-- PASSAGE follows --

Some of these sound a bit patronizing and one or two may make us gulp, but most are recognizable needs that our client families still face today, and we still put our "intelligent thought" into providing that help.

A statement at the end of this What Do We Do? list deserves special attention:

"To the Associated Charities there are no unworthy poor. Which is less expensive in the end, a depraved and pauperized family or a paid visitor who helps that family above the need of assistance and stimulates self respect."

Separating the worthy from the unworthy was a big deal to the agency in its earliest years, so the first sentence here represents a significant new attitude toward clients. The second sentence shows that the agency is still using the Friendly Visitor [volunteer] model but is moving away from volunteers toward paid, professional staff -- social workers, in fact.

This document also includes a description of the office and organizational structure:

  • The Associated Charities as a social service bureau must have an office where its collection of information may be of use to those who have a right to ask it.
  • A central registration bureau for all cases needing attention by the benevolent agencies of the city must have files kept up to date for reference to be of any value. [Note: this indicates that the Associated Charities was still a general clearinghouse for referrals]
  • Books must be kept of all receipts and expenditures.
  • Office work means stenographer and bookkeeper.

-- PASSAGE concluded --
-- SOURCE DATA follows --

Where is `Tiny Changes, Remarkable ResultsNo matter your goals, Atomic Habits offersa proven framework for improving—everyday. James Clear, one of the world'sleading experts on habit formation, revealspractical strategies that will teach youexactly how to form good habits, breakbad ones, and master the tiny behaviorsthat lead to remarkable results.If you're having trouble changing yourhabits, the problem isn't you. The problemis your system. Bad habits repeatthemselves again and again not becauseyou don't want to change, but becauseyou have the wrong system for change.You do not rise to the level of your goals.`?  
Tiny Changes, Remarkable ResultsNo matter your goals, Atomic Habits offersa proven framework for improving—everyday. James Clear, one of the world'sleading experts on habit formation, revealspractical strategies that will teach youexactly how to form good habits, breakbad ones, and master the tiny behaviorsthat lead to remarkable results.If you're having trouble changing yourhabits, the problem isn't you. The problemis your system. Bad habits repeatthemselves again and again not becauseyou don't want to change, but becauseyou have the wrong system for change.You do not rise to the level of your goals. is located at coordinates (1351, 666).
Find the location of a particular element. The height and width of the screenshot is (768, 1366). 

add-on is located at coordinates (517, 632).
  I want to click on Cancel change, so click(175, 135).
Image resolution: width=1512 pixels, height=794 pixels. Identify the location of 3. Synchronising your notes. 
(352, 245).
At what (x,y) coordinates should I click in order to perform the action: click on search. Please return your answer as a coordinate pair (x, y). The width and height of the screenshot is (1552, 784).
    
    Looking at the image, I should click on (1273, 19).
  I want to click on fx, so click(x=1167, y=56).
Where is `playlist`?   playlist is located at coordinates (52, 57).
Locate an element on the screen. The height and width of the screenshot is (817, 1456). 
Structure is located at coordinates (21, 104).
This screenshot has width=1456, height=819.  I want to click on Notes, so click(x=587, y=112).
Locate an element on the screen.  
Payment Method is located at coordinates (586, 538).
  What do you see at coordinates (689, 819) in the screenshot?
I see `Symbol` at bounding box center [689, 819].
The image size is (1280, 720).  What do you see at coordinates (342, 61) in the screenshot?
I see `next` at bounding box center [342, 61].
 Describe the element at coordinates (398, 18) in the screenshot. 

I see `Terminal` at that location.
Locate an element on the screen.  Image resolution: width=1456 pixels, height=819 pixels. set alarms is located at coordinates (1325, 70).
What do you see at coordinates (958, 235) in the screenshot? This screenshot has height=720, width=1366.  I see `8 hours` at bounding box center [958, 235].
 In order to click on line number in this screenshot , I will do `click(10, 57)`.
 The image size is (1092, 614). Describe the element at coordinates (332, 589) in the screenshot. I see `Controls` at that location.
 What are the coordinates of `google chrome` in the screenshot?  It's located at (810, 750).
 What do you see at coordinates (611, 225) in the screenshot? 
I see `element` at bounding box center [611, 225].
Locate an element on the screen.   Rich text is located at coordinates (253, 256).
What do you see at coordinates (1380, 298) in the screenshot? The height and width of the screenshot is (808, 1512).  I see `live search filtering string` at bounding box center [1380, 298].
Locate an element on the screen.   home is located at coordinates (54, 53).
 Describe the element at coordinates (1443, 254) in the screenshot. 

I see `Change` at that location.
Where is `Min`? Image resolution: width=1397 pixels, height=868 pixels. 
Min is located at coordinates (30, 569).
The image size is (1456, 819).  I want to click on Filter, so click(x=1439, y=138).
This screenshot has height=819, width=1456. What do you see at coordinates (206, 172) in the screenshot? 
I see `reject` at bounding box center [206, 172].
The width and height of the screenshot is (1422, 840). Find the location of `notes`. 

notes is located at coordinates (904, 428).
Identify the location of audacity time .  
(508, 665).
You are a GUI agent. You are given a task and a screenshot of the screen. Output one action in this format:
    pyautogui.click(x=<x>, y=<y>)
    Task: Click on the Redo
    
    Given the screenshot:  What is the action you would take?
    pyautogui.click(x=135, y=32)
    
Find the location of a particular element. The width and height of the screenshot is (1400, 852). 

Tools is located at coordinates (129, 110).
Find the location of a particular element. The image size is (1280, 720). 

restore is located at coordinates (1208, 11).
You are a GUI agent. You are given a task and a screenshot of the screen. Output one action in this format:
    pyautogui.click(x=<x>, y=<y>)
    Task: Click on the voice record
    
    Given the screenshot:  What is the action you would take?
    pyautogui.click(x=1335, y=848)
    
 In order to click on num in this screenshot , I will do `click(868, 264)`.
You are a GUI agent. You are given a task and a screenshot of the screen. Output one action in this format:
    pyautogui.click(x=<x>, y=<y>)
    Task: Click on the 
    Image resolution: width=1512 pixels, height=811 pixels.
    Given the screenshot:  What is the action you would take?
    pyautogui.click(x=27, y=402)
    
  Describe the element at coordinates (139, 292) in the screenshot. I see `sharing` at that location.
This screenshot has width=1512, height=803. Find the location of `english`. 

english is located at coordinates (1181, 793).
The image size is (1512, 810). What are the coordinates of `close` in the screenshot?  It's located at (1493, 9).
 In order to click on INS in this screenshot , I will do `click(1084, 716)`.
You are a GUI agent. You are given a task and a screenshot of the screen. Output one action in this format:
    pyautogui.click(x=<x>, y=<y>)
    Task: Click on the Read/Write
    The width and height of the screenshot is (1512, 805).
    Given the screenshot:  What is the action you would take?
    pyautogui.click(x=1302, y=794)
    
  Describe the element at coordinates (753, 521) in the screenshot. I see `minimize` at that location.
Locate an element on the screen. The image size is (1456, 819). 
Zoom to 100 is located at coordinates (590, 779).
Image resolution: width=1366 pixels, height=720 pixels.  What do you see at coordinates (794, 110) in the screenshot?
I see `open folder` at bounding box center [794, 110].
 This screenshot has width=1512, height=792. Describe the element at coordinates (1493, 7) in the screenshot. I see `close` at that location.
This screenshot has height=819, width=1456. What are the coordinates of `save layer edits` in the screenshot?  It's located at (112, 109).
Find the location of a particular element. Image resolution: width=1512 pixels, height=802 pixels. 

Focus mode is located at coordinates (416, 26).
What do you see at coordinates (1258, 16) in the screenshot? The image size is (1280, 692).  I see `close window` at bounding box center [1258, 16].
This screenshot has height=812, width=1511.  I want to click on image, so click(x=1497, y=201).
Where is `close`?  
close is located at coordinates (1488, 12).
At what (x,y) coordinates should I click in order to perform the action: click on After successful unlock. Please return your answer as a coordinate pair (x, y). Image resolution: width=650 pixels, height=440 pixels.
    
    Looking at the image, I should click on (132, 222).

-- SOURCE DATA concluded --

◆ GOAL OF THE EXERCISE ◆
Repeat word for word the part of the passage about the Associated Charities that runs from "Some of these" up to and including "workers, in fact.". Draw only on the passage about the Associated Charities.

◆ SOLUTION TO THE PROBLEM ◆
Some of these sound a bit patronizing and one or two may make us gulp, but most are recognizable needs that our client families still face today, and we still put our "intelligent thought" into providing that help.

A statement at the end of this What Do We Do? list deserves special attention:

"To the Associated Charities there are no unworthy poor. Which is less expensive in the end, a depraved and pauperized family or a paid visitor who helps that family above the need of assistance and stimulates self respect."

Separating the worthy from the unworthy was a big deal to the agency in its earliest years, so the first sentence here represents a significant new attitude toward clients. The second sentence shows that the agency is still using the Friendly Visitor [volunteer] model but is moving away from volunteers toward paid, professional staff -- social workers, in fact.